As I start looking into it, I was thinking of creating one service that is the equivalent of the "customer thread" - customer microservice instance.

How would you go about spinning up a new customer microservice instance each time a new customer comes along? You could have some kind of manager microservice, but given that the idea is to distribute the customer microservice instances "in the cloud" (i.e. we shouldn't care about where they are?) This doesn't quite seem to fit with what I've read about microservices and how they work. Or have I misunderstood something? What would be the best approach for distributing this system?

One approach I have considered is having the manager microservice contact a "process starter" service round-robin. the process starter service would have an instance running on each physical server (or in each container), which then starts local customer microservice instances - but from what I was reading you shouldn't really share a container with multiple microservices?


Solution

  • This may become too opinion-based for Stack Overflow - but I'll give it a go.

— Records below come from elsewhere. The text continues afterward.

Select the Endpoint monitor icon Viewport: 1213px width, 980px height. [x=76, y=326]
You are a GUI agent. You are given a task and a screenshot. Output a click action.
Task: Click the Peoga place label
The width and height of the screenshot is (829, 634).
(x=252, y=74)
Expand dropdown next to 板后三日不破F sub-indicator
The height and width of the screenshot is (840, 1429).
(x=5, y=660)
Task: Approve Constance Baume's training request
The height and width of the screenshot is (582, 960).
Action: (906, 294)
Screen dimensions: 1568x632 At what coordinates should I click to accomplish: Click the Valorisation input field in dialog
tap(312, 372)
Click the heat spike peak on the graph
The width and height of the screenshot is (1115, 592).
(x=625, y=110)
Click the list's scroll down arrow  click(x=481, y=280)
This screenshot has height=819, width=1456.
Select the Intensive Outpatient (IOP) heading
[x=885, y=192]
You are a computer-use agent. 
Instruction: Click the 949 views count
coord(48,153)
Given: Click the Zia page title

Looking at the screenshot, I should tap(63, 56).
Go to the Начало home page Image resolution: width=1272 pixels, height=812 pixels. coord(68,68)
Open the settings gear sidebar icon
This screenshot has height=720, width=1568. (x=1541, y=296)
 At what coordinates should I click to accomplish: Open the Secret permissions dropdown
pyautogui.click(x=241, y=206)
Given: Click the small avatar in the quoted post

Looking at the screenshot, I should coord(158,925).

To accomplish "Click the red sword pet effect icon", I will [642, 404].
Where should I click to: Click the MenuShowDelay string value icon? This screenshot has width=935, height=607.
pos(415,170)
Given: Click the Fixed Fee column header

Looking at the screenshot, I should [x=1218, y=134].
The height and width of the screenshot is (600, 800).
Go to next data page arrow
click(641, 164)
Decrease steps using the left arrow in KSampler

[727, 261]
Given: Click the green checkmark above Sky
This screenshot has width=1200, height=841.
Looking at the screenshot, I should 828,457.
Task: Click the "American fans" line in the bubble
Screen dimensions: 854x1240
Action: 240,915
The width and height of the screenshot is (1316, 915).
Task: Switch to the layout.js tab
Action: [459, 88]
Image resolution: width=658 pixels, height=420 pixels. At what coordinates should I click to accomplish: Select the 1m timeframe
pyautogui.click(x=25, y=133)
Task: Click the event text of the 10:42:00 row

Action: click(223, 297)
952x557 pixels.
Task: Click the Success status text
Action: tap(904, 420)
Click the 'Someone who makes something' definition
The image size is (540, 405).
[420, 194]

    The most common definition of a microservice architecture I'm aware of is "a group of small, focused services operating in a bounded context, which are composed to deliver end-to-end functionality to business processes." Your "thread per customer" approach is almost exactly the opposite of this - the thread appears to know everything about the customer, what they do and how they do it. The thread is the monolith.

    In a microservice architecture, you would have services for specific contexts in the business domain, for instance CustomerProfile, Orders, Invoices, CustomerService etc.

    In this model, you could still have a "thread per customer", but instead of baking the knowledge of how to place an order into the thread itself, the thread invokes a microservice (probably over HTTP). The thread is responsible for state management and orchestrating the microservices to achieve the end-to-end business functionality.

    Each microservice would be as independent as possible; it's common for each microservice to have its own container(s) and deployment architecture.

    Again, mostly opinion-base - if you decide to stay with "thread per customer", I would not want to spin up a new service for every customer - this would be very wasteful. I imagine most of your threads are asleep for the vast majority of their life; giving them their own service instance (and container to run in) would not make a lot of sense.

    However, the answer to "how can I start a service instance" is handled typically by load balancing (the load balancer knows which instances are available, and routes requests based on whatever availability heuristic you choose). You can auto-scale on most cloud providers, or you can use tools like Kubernetes to manage the provisioning of containers and servers.